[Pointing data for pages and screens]

— Start —

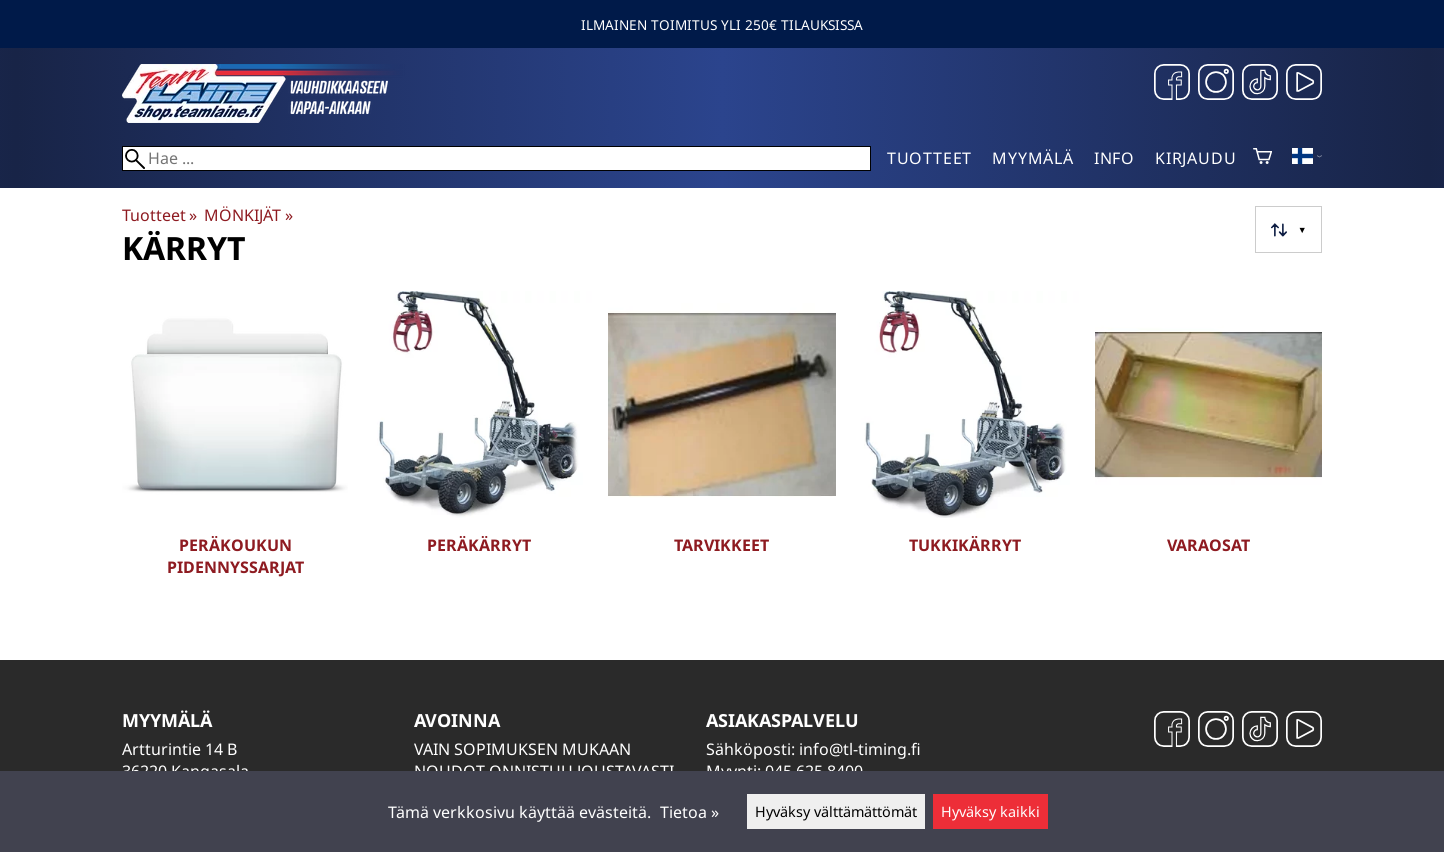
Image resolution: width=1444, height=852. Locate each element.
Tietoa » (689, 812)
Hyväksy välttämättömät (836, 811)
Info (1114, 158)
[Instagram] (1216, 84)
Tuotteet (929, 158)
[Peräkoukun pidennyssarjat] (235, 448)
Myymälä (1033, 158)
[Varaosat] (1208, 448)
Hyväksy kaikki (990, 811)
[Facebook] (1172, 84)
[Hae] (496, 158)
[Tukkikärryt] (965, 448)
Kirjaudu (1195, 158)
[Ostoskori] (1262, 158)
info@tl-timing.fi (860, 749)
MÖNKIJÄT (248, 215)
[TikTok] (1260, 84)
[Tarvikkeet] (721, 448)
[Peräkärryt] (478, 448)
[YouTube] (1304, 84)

— End —

TASK STATEMENT: Filter the listing above down to the lines that contain the word "Hyväksy", copying each such line.

COMPLETE ANSWER:
Hyväksy välttämättömät (836, 811)
Hyväksy kaikki (990, 811)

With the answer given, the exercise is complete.